(TRY IT)
Find the word "with" in the data. Return every line where it appears.

(WORKING DATA)

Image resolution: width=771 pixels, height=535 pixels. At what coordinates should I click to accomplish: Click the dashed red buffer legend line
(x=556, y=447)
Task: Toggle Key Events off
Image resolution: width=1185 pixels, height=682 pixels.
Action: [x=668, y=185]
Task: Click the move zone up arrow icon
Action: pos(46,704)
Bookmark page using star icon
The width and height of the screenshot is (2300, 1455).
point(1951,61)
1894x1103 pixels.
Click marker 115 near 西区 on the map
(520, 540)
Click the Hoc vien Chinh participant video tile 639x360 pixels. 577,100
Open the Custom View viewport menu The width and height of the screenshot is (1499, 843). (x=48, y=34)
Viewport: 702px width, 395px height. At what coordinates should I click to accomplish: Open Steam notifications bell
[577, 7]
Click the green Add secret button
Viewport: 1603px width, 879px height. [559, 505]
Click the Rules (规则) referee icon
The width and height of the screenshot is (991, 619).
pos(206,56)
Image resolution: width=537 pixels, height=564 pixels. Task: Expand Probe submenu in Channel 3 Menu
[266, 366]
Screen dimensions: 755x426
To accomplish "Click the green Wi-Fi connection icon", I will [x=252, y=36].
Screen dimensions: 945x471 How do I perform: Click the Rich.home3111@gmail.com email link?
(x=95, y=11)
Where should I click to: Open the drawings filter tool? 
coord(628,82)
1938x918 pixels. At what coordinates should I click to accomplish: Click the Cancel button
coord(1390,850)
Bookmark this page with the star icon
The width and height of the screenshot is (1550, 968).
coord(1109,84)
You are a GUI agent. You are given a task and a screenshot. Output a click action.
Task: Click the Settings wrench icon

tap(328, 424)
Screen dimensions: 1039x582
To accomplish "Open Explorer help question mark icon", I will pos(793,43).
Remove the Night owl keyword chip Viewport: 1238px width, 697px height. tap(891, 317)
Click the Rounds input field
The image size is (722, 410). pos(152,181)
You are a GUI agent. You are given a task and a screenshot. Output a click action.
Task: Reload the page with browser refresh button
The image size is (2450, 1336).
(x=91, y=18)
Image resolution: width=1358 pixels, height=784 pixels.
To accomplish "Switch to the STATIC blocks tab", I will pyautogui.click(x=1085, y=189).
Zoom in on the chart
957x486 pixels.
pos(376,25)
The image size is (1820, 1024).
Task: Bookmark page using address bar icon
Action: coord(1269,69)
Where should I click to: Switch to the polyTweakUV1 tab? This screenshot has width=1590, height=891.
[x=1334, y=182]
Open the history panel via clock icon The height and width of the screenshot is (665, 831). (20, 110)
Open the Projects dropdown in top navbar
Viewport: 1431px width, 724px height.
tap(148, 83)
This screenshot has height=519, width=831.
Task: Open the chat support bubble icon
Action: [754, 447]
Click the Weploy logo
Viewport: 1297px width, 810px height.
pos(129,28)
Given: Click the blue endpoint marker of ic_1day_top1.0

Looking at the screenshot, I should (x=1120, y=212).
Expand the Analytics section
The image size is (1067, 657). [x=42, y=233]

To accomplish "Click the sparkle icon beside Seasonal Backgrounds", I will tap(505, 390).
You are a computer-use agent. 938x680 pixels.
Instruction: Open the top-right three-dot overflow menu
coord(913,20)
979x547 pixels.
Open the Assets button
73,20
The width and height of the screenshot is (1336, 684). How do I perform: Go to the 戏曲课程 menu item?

(THE COMPLETED TASK)
Bookmark this page with the star icon
Task: Reload the page with browser refresh button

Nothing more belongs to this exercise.